Un andar solitario entre la gente, Muñoz Molina, p. 256
En De Quincey y en Poe reconoce
la fraternidad de los caminantes por la ciudad, la de los escritores
calamitosos que han de malvender y hasta degradar sus talentos para ganarse la
vida; la fraternidad de los adictos al opio. En Berlín, Walter Benjamin traduce
a Baudelaire y como no logra encontrar una plaza de profesor y ha perdido, por
culpa de la inflación y las convulsiones de los primeros años veinte, la
seguridad burguesa en la que nació, se ve obligado también a escribir para los
periódicos. El porvenir de las obras que estos hombres escriben es tan errante
e incierto como sus propias vidas: artículos dispersos por las publicaciones
más improbables, en periódicos que tuvieron una existencia tan fugaz o tan
oscura que se perdieron todos sus ejemplares; artículos entregados o enviados
que quedaron inéditos por la quiebra del periódico en el que iban a aparecer.

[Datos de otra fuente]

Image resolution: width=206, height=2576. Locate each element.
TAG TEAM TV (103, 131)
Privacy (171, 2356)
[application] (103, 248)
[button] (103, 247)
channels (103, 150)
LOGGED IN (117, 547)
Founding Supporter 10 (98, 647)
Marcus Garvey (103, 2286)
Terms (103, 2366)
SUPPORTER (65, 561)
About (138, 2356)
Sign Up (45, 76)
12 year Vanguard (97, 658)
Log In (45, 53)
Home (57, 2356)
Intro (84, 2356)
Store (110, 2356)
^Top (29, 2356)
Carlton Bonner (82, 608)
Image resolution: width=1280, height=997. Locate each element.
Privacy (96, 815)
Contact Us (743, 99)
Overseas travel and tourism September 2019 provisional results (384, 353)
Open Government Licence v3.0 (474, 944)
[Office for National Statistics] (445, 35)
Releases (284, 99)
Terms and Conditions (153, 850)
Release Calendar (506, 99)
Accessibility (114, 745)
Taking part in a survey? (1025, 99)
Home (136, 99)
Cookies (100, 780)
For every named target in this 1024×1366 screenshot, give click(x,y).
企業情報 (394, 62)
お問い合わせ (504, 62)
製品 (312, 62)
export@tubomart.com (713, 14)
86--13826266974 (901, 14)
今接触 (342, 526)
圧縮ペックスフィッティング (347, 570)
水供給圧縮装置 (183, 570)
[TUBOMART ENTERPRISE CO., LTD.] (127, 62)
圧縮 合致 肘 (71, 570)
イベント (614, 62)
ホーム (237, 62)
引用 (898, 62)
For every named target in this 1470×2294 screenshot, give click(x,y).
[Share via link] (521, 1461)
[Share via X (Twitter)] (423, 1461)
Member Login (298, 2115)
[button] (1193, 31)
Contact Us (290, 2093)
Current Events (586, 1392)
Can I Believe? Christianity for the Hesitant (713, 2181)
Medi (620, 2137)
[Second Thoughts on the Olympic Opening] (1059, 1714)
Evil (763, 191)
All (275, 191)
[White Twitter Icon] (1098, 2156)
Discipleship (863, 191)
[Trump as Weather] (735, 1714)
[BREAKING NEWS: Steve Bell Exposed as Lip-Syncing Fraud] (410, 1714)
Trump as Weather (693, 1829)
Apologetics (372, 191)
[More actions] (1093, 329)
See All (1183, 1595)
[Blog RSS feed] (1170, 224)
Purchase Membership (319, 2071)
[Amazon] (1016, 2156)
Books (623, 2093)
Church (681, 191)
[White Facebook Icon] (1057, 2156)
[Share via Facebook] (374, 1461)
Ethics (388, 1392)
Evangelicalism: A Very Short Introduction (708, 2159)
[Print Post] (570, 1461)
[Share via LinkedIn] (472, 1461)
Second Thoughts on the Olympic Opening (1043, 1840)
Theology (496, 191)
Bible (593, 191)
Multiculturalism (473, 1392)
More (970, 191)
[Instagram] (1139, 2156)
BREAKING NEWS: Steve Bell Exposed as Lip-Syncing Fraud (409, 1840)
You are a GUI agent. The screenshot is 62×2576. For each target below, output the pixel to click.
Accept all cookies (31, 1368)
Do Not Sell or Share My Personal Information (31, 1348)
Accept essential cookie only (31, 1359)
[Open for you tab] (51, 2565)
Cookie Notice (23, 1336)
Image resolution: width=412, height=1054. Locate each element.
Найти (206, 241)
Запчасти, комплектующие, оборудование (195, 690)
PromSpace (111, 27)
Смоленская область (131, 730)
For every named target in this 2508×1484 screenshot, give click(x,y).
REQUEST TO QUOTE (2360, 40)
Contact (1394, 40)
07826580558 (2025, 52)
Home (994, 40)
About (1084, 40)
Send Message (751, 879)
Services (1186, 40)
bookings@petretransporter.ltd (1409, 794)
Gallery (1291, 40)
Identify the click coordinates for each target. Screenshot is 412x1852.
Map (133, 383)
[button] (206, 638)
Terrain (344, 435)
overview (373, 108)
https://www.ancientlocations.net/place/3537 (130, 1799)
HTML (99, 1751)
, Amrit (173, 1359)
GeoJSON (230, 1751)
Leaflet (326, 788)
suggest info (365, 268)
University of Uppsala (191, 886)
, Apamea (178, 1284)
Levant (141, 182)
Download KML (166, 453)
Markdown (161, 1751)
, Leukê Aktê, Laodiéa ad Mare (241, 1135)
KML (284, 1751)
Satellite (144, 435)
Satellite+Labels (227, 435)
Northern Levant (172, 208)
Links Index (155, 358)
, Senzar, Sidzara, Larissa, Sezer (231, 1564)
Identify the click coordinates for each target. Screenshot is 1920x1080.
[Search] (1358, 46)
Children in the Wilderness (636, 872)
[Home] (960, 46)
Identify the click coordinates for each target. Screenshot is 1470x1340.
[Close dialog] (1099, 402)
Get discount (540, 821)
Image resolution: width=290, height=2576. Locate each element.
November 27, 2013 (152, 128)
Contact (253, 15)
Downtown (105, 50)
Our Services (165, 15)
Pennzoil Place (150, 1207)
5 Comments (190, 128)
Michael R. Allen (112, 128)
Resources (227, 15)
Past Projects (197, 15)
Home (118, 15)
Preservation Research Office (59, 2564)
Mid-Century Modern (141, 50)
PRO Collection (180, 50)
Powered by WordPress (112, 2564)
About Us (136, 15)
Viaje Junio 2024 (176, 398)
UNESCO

Baudelaire murió sin ver reunidos en el libro que soñaba sus poemas en prosa.
Walter Benjamin proyectaba estudios formidables para los que nunca tuvo sosiego
ni tiempo, porque había que escribir artículos para comer cada día y pagar el
alquiler, porque cambiaba de domicilio, de ciudad y país, y no tenía manera de
agrupar todos sus papeles, de ordenar y completar lo que ya existía con una
integridad deslumbradora en su cabeza.